→ PROBLEM TO SOLVE:
An exact reproduction of all the entries is the expected answer.

→ RECORDS FOR THIS EXERCISE:
● ● ●
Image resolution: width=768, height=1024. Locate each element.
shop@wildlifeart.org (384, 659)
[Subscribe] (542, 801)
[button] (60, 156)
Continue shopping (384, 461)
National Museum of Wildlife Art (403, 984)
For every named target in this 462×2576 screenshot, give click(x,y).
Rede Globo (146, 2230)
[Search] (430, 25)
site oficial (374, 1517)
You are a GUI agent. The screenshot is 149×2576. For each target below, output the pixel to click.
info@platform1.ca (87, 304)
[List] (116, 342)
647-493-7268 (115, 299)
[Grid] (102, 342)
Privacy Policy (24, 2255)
● ● ●
→ ANSWER BOX:
Image resolution: width=768, height=1024. Locate each element.
shop@wildlifeart.org (384, 659)
[Subscribe] (542, 801)
[button] (60, 156)
Continue shopping (384, 461)
National Museum of Wildlife Art (403, 984)
For every named target in this 462×2576 screenshot, give click(x,y).
Rede Globo (146, 2230)
[Search] (430, 25)
site oficial (374, 1517)
You are a GUI agent. The screenshot is 149×2576. For each target below, output the pixel to click.
info@platform1.ca (87, 304)
[List] (116, 342)
647-493-7268 (115, 299)
[Grid] (102, 342)
Privacy Policy (24, 2255)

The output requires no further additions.